YOUR INSTRUCTIONS
Within the records below, reproduce without change the lines from the line that has "Open the Study All Moves dropdown" through the line that has "Switch to large", and only those.

Pixel coordinate grounding data:

++++++++++++++++++++

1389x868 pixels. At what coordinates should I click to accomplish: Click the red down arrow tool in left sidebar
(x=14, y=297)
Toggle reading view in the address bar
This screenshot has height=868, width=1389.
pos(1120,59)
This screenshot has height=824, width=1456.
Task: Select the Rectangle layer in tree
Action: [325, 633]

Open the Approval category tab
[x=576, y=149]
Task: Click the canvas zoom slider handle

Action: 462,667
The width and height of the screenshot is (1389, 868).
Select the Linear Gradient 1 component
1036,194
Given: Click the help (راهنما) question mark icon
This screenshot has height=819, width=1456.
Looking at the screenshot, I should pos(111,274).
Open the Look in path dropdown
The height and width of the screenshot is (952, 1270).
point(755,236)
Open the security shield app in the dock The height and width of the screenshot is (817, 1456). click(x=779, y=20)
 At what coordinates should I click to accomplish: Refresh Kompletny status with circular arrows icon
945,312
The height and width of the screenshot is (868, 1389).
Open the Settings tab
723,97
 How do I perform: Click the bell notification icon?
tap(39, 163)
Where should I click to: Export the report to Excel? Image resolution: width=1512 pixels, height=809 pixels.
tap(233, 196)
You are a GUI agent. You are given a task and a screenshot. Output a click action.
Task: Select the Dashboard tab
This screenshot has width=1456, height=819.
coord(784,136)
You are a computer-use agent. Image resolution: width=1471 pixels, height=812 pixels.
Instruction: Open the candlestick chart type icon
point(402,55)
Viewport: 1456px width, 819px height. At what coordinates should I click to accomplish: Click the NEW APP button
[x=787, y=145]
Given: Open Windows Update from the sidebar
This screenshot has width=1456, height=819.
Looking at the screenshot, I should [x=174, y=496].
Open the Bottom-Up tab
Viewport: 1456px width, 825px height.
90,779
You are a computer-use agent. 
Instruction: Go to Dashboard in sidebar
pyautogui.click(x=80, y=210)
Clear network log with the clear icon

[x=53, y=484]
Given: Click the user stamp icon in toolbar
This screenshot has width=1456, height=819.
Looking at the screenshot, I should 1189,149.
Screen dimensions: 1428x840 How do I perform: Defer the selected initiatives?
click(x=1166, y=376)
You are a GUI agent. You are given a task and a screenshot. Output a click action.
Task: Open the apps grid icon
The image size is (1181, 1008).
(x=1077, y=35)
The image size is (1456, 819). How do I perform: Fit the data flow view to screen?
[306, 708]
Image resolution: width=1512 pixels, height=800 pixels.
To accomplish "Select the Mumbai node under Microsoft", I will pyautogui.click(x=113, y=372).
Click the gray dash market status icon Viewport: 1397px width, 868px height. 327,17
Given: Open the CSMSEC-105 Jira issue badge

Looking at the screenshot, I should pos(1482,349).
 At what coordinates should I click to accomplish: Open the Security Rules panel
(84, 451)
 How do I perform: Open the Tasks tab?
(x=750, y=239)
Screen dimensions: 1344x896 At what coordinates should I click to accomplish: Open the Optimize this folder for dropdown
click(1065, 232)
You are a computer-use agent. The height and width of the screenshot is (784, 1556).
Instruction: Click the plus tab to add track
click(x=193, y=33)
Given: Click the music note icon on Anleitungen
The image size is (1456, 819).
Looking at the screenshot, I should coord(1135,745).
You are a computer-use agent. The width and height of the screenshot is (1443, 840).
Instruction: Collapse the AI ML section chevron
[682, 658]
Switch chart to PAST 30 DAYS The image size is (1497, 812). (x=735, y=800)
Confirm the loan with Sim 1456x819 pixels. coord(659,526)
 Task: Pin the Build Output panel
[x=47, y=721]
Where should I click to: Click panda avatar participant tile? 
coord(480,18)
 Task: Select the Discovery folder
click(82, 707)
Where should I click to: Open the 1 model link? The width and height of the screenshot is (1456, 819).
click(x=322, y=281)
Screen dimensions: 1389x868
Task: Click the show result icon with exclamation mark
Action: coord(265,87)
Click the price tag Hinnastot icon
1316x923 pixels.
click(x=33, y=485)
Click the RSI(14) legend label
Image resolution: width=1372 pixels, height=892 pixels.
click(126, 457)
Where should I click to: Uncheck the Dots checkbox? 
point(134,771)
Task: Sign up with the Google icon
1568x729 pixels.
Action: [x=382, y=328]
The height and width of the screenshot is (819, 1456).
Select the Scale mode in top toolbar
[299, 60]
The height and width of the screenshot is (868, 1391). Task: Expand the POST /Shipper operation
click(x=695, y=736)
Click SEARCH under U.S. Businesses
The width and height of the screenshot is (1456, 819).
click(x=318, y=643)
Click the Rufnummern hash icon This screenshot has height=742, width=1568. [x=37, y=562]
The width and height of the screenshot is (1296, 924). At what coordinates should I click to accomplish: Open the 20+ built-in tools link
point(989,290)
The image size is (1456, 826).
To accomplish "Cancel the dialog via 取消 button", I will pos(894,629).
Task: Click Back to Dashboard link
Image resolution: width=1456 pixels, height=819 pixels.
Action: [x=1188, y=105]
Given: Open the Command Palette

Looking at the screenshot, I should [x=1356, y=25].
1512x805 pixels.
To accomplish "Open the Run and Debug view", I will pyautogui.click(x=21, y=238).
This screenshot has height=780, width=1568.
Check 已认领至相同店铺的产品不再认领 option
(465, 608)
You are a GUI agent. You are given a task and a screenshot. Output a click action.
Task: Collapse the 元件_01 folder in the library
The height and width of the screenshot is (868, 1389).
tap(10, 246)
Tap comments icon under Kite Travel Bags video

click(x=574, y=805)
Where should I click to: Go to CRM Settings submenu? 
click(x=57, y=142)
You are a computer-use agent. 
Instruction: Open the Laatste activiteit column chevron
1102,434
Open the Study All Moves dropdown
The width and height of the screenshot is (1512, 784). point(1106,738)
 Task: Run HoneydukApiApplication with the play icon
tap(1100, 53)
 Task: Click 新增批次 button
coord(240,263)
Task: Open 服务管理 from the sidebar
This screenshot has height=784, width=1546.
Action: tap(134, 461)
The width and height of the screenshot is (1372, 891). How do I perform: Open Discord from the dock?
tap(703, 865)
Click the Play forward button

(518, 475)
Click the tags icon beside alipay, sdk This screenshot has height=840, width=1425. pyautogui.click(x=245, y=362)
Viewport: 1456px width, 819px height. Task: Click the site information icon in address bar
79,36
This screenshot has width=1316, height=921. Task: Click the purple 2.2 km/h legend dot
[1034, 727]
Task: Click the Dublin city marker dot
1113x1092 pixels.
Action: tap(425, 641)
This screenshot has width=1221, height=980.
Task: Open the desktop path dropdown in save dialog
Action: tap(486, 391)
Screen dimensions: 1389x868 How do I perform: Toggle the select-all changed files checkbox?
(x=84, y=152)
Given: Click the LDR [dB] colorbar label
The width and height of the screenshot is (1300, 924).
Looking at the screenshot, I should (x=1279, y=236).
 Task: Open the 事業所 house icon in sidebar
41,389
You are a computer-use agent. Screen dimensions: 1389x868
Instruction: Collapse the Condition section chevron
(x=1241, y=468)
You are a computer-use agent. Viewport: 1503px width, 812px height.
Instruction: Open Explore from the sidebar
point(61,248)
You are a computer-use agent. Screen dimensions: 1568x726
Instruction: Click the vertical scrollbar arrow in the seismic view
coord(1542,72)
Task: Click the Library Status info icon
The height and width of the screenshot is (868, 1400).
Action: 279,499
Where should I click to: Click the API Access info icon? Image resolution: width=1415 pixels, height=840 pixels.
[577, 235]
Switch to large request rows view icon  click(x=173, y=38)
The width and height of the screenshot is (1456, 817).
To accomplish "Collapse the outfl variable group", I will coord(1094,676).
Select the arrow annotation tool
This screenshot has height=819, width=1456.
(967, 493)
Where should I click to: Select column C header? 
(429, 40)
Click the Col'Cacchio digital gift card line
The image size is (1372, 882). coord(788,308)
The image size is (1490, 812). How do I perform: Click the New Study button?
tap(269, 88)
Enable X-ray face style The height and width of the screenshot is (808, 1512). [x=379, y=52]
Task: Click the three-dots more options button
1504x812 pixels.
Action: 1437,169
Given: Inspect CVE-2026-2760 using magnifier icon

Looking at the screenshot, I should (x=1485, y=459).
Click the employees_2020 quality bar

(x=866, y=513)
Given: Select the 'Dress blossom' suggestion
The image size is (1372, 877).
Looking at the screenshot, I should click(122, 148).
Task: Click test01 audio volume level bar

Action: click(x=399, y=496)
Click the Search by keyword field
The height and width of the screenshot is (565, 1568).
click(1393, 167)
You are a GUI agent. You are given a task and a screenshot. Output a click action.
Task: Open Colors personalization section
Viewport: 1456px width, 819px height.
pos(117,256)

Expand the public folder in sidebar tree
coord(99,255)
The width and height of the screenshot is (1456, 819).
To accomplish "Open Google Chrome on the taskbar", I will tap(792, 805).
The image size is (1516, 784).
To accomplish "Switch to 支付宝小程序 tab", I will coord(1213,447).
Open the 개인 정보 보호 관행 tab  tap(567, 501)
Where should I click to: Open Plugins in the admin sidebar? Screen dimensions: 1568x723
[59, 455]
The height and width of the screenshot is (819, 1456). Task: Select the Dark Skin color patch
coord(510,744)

++++++++++++++++++++

TASK ANSWER
Open the Study All Moves dropdown
The width and height of the screenshot is (1512, 784). point(1106,738)
 Task: Run HoneydukApiApplication with the play icon
tap(1100, 53)
 Task: Click 新增批次 button
coord(240,263)
Task: Open 服务管理 from the sidebar
This screenshot has height=784, width=1546.
Action: tap(134, 461)
The width and height of the screenshot is (1372, 891). How do I perform: Open Discord from the dock?
tap(703, 865)
Click the Play forward button

(518, 475)
Click the tags icon beside alipay, sdk This screenshot has height=840, width=1425. pyautogui.click(x=245, y=362)
Viewport: 1456px width, 819px height. Task: Click the site information icon in address bar
79,36
This screenshot has width=1316, height=921. Task: Click the purple 2.2 km/h legend dot
[1034, 727]
Task: Click the Dublin city marker dot
1113x1092 pixels.
Action: tap(425, 641)
This screenshot has width=1221, height=980.
Task: Open the desktop path dropdown in save dialog
Action: tap(486, 391)
Screen dimensions: 1389x868 How do I perform: Toggle the select-all changed files checkbox?
(x=84, y=152)
Given: Click the LDR [dB] colorbar label
The width and height of the screenshot is (1300, 924).
Looking at the screenshot, I should (x=1279, y=236).
 Task: Open the 事業所 house icon in sidebar
41,389
You are a computer-use agent. Screen dimensions: 1389x868
Instruction: Collapse the Condition section chevron
(x=1241, y=468)
You are a computer-use agent. Viewport: 1503px width, 812px height.
Instruction: Open Explore from the sidebar
point(61,248)
You are a computer-use agent. Screen dimensions: 1568x726
Instruction: Click the vertical scrollbar arrow in the seismic view
coord(1542,72)
Task: Click the Library Status info icon
The height and width of the screenshot is (868, 1400).
Action: 279,499
Where should I click to: Click the API Access info icon? Image resolution: width=1415 pixels, height=840 pixels.
[577, 235]
Switch to large request rows view icon  click(x=173, y=38)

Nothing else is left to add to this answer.